Birth defects and the compound inheritance gene dosage model. (a) An AD trait may result from a monoallelic null variant allele at a locus resulting in haploinsufficiency. Biallelic null variants may result in lethality due to complete LoF at the locus. Some birth defects may result from gene action below haploinsufficiency, but not complete loss of gene function. (b) Illustrates function and thresholds for phenotypic expression. Note homozygosity for the hypomorphic allele results in no abnormal phenotype. (c) In the compound inheritance gene dosage (CIGD) model, a rare variant null allele at a locus is paired with a common variant noncoding allele; to result in gene action/expression below haploinsufficiency; TBX6 associated congenital scoliosis (TACS) results from hemivertebrae usually involving the lumbar spine (J. Liu et al., 2019). Interestingly, when a non-coding ‘up-expression’ allele, i.e. a hypermorph, is paired with a null allele the vertebral anomalies localize to the cervical spine (Ren et al., 2020). (d) Penetrance of CAKUT, congenital anomalies of the kidney and urinary tract and unilateral renal agenesis, can be related to gene action and gene dosage/expression at the TBX6 locus.

FIGURE 7

Aggregation of multilocus pathogenic variation in a personal genome. (a): interphase FISH molecular diagnostics of BAB1006 (Potocki et al., 1999) revealing a loss of the PMP22 gene (red) on chromosome 17 due to HNPP deletion with a gain of the RAI1 gene (two green dots) on the other chromosome 17 homologue due to PTLS duplication. (b) Horizontal karyogram of Chr17. Note cytogenetic map position of PMP22 (red) in 17p12 and RAI1 (green) in 17p11.2. (c) Southern analysis of three generations of family HOU365. Note the HNPP deletion, as evidenced by the Southern blot visualized HNPP rearrangement junction fragment (HNPP del jct; orange), that is inherited for at least three generations in individuals with operative AD carpal tunnel syndrome. (d) The PTLS duplication (PTLS dup) occurs de novo as evidenced by the appearance of the pulsed field gel electrophoresis (PFGE) junction fragment (jct; orange).

FIGURE 8

Contiguous gene syndromes, CNV, genes and multigenic disease traits. (a) Three physically linked genes: DMD, CGDX, and MCLD and a cytogenetically visible deletion of Xp21.1 in patient BB (Francke, 2013).
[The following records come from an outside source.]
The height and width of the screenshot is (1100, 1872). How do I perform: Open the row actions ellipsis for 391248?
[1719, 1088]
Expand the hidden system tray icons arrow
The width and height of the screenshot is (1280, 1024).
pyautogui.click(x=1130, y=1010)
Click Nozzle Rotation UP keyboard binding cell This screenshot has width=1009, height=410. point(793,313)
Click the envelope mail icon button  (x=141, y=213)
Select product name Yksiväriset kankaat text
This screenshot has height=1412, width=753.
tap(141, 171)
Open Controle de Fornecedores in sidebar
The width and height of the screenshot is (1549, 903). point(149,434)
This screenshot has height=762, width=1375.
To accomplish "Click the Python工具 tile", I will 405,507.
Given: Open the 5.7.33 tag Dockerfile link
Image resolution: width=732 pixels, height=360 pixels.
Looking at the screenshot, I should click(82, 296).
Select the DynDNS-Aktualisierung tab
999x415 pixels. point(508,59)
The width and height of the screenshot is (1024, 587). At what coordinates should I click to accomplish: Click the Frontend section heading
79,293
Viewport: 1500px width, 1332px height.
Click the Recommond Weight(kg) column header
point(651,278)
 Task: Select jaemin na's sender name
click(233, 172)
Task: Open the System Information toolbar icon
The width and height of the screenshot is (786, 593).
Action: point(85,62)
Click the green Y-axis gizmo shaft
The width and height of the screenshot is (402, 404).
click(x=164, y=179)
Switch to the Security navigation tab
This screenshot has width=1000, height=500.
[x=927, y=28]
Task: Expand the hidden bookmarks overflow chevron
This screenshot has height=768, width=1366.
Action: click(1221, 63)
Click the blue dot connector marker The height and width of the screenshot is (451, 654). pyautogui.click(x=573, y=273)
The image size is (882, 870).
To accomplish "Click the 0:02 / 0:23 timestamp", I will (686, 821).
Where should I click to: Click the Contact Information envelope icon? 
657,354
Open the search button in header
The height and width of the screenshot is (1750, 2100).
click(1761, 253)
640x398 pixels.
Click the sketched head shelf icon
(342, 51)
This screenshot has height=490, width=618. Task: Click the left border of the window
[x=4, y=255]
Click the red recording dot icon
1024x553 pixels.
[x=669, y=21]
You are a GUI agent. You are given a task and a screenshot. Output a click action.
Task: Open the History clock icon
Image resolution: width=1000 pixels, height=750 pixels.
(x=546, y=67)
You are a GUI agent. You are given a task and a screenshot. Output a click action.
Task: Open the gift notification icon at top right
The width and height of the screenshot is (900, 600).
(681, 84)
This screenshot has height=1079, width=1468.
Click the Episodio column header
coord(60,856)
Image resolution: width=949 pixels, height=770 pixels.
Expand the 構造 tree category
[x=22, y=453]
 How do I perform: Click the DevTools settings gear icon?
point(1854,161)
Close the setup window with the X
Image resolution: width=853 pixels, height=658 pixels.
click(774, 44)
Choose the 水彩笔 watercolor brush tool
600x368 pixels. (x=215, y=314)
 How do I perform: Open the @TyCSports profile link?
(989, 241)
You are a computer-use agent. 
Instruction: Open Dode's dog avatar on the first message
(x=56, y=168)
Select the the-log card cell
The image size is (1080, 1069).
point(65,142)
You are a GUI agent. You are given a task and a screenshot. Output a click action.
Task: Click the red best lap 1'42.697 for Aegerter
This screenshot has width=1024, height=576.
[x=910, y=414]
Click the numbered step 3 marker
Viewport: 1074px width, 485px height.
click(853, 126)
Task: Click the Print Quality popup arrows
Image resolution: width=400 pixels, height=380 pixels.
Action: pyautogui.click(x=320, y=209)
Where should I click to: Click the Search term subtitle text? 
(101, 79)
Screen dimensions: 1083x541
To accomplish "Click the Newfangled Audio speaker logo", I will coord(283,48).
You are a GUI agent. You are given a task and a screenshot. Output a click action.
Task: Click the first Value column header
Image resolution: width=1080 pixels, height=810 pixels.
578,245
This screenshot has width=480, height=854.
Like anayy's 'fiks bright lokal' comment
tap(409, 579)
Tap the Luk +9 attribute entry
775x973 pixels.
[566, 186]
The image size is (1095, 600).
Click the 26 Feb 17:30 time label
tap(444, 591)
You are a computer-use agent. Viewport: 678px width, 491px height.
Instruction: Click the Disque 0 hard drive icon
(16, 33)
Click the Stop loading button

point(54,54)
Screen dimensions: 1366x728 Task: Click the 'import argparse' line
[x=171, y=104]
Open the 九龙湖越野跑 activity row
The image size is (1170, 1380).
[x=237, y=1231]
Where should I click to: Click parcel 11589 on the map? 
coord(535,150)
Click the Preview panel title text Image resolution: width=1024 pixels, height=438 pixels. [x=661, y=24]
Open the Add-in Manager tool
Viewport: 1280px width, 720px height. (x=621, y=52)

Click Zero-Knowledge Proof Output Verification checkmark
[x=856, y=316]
Below and horizontally is chromosome X karyogram with an expansion of the Xp21.1 locus and physically linked genes for the condition mapped within the deletion interval. (b) The Yuan-Harel-Lupski syndrome (Yuan et al., 2015) (YUHAL; MIM #616652) is caused by, at least, a blended phenotype consisting of two triplosensitive genes, PMP22 and RAI1, linked on one nonrecurrent duplication rearrangement involving chromosome 17, dup17p11.2p12 (red horizontal line); thus, YUHAL could be considered as a multigenic trait. Above chromosome 17 karyogram with physical ‘genomic’ map of 17p12p11.2. Note the green (HNPP del), white, red (PTLS dup) for the personal genome (boxed purple) of BAB#1006; family HOU365 in figure 6. (c) Four physically linked genes, STXBP1, SPTAN1, ENG and TOR1A may be individually or combinatorically deleted in chromosome del9q34.11 syndrome (Campbell et al., 2012).